- What to do
Give back every record below, character for character.

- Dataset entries

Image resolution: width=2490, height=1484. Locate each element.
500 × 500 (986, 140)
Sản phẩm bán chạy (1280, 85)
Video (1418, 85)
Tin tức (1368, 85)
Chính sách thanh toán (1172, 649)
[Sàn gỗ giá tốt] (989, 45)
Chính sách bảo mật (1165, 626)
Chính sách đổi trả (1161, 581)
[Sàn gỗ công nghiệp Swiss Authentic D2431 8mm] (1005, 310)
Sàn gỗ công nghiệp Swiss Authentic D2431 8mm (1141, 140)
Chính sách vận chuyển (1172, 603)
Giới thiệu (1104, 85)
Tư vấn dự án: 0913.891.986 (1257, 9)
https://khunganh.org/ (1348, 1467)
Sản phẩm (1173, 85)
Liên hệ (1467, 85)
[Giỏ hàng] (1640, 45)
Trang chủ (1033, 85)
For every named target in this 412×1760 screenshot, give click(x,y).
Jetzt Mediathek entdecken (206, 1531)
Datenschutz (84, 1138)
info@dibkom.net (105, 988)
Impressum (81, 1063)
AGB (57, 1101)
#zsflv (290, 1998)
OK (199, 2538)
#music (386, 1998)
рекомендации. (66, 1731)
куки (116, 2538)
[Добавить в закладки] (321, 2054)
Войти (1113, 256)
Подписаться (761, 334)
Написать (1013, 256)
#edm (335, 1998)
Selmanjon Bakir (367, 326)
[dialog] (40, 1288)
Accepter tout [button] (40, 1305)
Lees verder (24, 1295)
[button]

- The answer
Image resolution: width=2490, height=1484. Locate each element.
500 × 500 (986, 140)
Sản phẩm bán chạy (1280, 85)
Video (1418, 85)
Tin tức (1368, 85)
Chính sách thanh toán (1172, 649)
[Sàn gỗ giá tốt] (989, 45)
Chính sách bảo mật (1165, 626)
Chính sách đổi trả (1161, 581)
[Sàn gỗ công nghiệp Swiss Authentic D2431 8mm] (1005, 310)
Sàn gỗ công nghiệp Swiss Authentic D2431 8mm (1141, 140)
Chính sách vận chuyển (1172, 603)
Giới thiệu (1104, 85)
Tư vấn dự án: 0913.891.986 (1257, 9)
https://khunganh.org/ (1348, 1467)
Sản phẩm (1173, 85)
Liên hệ (1467, 85)
[Giỏ hàng] (1640, 45)
Trang chủ (1033, 85)
For every named target in this 412×1760 screenshot, give click(x,y).
Jetzt Mediathek entdecken (206, 1531)
Datenschutz (84, 1138)
info@dibkom.net (105, 988)
Impressum (81, 1063)
AGB (57, 1101)
#zsflv (290, 1998)
OK (199, 2538)
#music (386, 1998)
рекомендации. (66, 1731)
куки (116, 2538)
[Добавить в закладки] (321, 2054)
Войти (1113, 256)
Подписаться (761, 334)
Написать (1013, 256)
#edm (335, 1998)
Selmanjon Bakir (367, 326)
[dialog] (40, 1288)
Accepter tout [button] (40, 1305)
Lees verder (24, 1295)
[button]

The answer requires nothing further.